Wenn das Tailing von Anfang an beobachtet wurde, ist es aller Wahrscheinlichkeit nach ein chemisches Problem. Insbesondere basische Substanzen zeigen bei Überladung ein Peaktailing. Hier heißt es: Probe verdünnen oder Probenvolumen deutlich reduzieren. Aber auch der pH-Wert des Laufmittels kann zur Asymmetrie von Peaks führen. Die Ursache eines pH-bedingten Tailing oder Fronting liegt in der chemischen Natur der zu analysierenden Probe. Grundsätzlich kann man sich merken: Im sauren Bereich liegen die meisten Substanzen protoniert vor. Bei basischen Substanzen bedeutet dies eine Ionisierung (positive Ladung, z.B. R-NH3+), während saure Substanzen ungeladen vorliegen. Im alkalischen Bereich hingegen liegen die Substanzen entsprechend deprotoniert vor: Basische Substanzen sind ungeladen, saure Substanzen erhalten eine negative Ladung (z.B. R-COO-). Liegt der pH-Wert des Laufmittels exakt bei dem Wert der Säurekonstante, also dem pKS-Wert der Probensubstanz, liegt theoretisch die Hälfte der Moleküle einer Substanz geladen und die andere Hälfte ungeladen vor. Der Teil mit einer Ladung ist polarer und geht beispielsweise mit dem apolaren Umkehrphasen-Säulenmaterial („reversed phase“, RP) weniger Wechselwirkungen ein als der ungeladene Teil. Dies führt zu unterschiedlich starken Wechselwirkungen an der Säule, was zur Peak-Verbreiterung führen kann. Je nach Verteilung zwischen geladenen und ungeladenen Molekülen einer Substanz kommt es dabei zu Fronting oder Tailing. Zu beachten ist, dass auch der Anteil organischen Lösungsmittels im wässrigen Puffer einen Einfluss auf den pKS-Wert hat und so die Ionisierung beeinflussen kann. Um Fronting oder Tailing aufgrund des pH-Wertes zu vermeiden, sollte man beim Laufmittel einen pH-Wert wählen, der entweder weit unterhalb oder weit oberhalb des pKS-Wertes der zu analysierenden Substanz liegt.

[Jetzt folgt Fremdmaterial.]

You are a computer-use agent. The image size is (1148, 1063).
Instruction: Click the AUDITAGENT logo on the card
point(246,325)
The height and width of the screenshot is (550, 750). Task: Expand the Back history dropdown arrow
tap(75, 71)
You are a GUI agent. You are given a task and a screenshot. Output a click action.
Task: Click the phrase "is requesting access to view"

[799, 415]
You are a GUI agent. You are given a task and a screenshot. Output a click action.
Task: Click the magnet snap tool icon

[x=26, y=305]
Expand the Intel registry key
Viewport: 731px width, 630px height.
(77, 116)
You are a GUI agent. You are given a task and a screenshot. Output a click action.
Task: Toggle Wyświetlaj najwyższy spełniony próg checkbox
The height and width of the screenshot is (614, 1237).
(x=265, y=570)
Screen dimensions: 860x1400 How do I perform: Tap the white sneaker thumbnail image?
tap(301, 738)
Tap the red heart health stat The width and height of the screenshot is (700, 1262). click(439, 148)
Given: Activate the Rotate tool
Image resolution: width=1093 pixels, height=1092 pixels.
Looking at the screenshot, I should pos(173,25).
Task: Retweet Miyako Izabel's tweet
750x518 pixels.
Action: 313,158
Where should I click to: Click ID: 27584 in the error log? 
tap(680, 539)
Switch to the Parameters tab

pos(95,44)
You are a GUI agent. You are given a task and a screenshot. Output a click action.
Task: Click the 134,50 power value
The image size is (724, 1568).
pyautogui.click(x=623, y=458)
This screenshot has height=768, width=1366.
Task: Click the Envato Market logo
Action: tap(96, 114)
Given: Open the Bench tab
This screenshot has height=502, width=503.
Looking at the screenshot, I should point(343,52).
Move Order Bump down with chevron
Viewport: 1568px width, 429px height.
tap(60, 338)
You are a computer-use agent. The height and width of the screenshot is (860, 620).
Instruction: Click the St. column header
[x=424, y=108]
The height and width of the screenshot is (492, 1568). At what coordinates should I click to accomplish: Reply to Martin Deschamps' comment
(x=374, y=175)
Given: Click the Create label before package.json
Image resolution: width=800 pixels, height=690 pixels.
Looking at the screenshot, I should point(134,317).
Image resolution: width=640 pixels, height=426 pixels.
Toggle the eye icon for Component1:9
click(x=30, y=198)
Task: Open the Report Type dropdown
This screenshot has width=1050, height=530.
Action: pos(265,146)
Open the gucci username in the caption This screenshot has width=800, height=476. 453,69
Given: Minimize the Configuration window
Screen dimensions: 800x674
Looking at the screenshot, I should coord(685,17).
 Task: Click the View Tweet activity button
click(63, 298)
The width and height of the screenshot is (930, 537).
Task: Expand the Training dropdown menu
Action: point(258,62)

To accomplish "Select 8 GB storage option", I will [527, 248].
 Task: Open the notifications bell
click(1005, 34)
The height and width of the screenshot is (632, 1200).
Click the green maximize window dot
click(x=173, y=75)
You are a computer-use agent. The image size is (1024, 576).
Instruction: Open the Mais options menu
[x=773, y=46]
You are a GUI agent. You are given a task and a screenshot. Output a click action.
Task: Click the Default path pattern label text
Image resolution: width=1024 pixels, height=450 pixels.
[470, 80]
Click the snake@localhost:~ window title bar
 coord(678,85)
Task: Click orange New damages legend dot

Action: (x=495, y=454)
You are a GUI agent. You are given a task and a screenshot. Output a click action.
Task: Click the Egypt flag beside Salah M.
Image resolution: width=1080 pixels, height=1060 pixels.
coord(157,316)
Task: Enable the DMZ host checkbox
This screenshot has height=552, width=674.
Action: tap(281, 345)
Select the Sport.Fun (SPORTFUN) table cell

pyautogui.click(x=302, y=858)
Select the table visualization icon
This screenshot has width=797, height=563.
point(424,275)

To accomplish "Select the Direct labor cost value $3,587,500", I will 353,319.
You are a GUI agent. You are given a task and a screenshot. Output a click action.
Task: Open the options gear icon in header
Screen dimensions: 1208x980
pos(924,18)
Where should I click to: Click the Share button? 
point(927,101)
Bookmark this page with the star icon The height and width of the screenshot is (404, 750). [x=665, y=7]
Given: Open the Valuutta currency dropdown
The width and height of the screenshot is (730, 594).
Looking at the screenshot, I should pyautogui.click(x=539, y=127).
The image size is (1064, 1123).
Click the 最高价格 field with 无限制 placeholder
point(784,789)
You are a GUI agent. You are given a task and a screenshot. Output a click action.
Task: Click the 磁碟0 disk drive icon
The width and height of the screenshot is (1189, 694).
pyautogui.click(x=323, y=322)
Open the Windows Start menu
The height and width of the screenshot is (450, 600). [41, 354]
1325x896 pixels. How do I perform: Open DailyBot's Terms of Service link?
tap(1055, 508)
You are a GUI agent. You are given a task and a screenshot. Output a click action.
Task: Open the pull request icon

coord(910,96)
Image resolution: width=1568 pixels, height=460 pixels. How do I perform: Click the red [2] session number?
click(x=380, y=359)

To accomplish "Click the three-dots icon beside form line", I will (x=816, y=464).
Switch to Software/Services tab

Das weiter oben beschriebene Tailing aufgrund der Säulenalterung hat zu einem gewissen Teil oft auch mit dem pH-Wert des Laufmittels zu tun. Bei der Umkehrphasen-HPLC sind die Silanolgruppen des Kieselgels mit langen Kohlenstoffketten (z.B. C18) modifiziert. Freibleibende Silanolgruppen werden oft mit Trimethylsilylgruppen maskiert („endcapping“), um die polaren bzw. ionischen Wechselwirkungen zu unterbinden. Im Laufe des Säulenlebens kann es zu Verlust dieser Gruppen unter Freisetzung der Silanolgruppen kommen („Bleeding“). So können positiv geladene Probenbestandteile ionische Wechselwirkungen mit den Silanolgruppen eingehen, was bei gealterten HPLC-Säulen zu einem Tailing führen kann.
Typische Ursachen von Fronting
Bei einem Fronting ist der erste Gedanke eines Analytikers: „Überladung“. Hierbei muss unterschieden werden zwischen der Überladung mit Probenmaterial und der Überladung mit Probenvolumen. Die Überladung der Säule mit zu viel Probenmaterial ist ein gängiges Problem bei Proben unbekannter Konzentration oder Verdünnungsfehlern – insbesondere bei neutralen und sauren Probensubstanzen. Dieses Problem lässt sich schnell beheben: Einfach die Probe verdünnen oder weniger Probe injizieren. Oft ist damit bereits das Problem gelöst und die Probe war schlichtweg zu stark konzentriert. Falls nicht, sollte ein Blick auf den pH-Wert des Laufmittels geworfen werden.
Zeigen die Peaks eines Chromatogramms eine eher flache und asymmetrisch nach vorn verlagerte Form, so dass es fast aussieht wie ein Doppelpeak (Splitpeak), ist oft ein zu starkes Probenlösungsmittel die Ursache. Die Injektion der Probe in zu starkem Lösungsmittel führt dazu, dass die Bestandteile der Probe mit dem Lösungsmittel mitgeschwemmt werden, anstatt sich vernünftig an die Säule binden zu können. Wenn möglich sollten daher die HPLC-Proben immer in derselben mobilen Phase gelöst werden, die den Anfangsbedingungen des HPLC-Laufs entspricht. Bei schwer löslichen Proben muss das zu injizierende Probenvolumen soweit reduziert werden, dass der Einfluss des starken Probenlösungsmittels auf die Säule nicht mehr zu merken ist. Grundsätzlich sollte jedoch ein größeres schwach konzentriertes Probenvolumen gelöst in der mobilen Phase einem kleinen hochkonzentrierten Probenvolumen in starkem Lösungsmittel vorgezogen werden. Ein weiterer Grund für ein Fronting ist eine zu geringe Säulentemperatur. Dieses Problem ist durch den Einsatz eines Säulenofens leicht zu lösen.
Da Fehlersuche bei der HPLC sehr zeitaufwendig ist, hoffen wir, mit diesem Blogbeitrag Hilfestellung geben zu können und Lösungsideen aufgezeigt zu haben.